What to produce:
Search the material and gather each line with "checkbox" in it.

Records shown:
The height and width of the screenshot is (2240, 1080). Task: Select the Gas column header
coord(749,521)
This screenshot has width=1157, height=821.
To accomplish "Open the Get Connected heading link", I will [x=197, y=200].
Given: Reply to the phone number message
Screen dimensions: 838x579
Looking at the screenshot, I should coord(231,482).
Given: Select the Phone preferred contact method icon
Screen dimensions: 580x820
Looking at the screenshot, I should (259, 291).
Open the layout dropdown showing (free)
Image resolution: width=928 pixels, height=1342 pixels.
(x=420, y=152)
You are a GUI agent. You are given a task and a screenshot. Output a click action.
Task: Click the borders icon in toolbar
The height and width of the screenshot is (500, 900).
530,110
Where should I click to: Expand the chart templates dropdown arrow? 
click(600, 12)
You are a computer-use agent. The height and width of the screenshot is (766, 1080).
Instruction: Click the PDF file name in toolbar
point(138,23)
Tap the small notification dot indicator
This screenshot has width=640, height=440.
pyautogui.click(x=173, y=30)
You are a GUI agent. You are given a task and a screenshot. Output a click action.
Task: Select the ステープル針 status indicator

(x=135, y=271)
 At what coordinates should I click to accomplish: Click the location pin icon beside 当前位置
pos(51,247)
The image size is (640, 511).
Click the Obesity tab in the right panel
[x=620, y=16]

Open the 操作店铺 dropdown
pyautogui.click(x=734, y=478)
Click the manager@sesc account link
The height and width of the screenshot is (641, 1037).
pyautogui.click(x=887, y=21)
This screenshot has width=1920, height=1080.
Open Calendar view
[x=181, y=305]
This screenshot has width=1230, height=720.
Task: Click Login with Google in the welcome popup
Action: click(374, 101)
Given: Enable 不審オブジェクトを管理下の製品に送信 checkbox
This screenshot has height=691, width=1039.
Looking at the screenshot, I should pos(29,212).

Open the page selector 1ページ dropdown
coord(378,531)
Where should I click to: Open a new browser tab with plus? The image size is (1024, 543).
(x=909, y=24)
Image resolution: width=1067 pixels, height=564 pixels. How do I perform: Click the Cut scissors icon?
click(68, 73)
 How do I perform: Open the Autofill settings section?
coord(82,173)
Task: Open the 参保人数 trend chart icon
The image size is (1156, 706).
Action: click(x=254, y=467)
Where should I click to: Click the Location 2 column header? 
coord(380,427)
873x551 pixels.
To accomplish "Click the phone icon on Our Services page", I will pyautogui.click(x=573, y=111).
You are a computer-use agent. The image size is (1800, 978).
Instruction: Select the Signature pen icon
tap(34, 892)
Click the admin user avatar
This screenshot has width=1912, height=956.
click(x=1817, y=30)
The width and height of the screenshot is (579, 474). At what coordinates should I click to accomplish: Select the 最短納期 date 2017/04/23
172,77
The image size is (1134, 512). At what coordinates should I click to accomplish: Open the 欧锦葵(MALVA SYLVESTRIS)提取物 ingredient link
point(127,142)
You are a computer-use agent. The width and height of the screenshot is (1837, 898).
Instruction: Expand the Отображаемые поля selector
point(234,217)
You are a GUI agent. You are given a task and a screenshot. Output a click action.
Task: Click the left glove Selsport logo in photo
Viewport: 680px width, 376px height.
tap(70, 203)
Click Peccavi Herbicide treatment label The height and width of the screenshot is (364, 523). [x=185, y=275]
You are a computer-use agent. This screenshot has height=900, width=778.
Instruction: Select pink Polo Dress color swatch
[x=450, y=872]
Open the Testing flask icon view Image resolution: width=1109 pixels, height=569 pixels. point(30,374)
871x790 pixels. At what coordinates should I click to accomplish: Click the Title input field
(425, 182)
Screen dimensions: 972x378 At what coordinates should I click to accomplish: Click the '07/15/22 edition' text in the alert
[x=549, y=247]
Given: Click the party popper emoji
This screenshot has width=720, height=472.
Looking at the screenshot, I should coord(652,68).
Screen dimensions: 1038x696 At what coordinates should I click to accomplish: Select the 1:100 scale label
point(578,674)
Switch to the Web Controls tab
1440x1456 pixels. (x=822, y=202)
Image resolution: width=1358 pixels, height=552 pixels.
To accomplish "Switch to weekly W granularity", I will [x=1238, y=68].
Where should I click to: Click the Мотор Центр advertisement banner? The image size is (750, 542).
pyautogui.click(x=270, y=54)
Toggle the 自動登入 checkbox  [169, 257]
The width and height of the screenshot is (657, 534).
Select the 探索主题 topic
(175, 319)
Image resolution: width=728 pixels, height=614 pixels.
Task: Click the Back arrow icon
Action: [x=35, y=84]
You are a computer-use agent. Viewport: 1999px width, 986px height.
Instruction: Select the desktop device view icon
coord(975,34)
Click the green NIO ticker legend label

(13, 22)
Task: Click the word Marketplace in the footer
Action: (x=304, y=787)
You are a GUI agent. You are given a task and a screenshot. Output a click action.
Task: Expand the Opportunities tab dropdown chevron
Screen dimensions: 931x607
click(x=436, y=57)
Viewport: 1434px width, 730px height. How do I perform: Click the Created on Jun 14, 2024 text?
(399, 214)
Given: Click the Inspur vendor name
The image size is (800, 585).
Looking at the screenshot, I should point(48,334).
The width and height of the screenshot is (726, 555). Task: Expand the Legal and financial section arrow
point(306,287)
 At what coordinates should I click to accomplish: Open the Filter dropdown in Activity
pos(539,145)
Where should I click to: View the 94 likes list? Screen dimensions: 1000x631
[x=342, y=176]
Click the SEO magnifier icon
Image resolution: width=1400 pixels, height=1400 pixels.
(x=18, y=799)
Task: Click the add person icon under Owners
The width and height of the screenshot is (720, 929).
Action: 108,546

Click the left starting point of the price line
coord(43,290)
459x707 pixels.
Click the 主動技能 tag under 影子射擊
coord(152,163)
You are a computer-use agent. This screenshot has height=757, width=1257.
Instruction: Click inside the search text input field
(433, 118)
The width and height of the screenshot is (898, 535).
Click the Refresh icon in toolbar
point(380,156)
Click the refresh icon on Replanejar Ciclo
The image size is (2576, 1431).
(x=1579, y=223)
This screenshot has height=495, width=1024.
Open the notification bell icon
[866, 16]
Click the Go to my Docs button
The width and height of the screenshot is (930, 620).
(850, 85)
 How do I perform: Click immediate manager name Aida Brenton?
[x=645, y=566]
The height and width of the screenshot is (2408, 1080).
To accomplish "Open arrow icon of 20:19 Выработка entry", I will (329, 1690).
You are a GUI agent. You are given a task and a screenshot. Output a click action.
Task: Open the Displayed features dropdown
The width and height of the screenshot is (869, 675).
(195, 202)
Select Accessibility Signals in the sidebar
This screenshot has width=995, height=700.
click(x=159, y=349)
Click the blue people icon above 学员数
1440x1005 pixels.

Solution to this problem:
Given: Enable 不審オブジェクトを管理下の製品に送信 checkbox
Toggle the 自動登入 checkbox  [169, 257]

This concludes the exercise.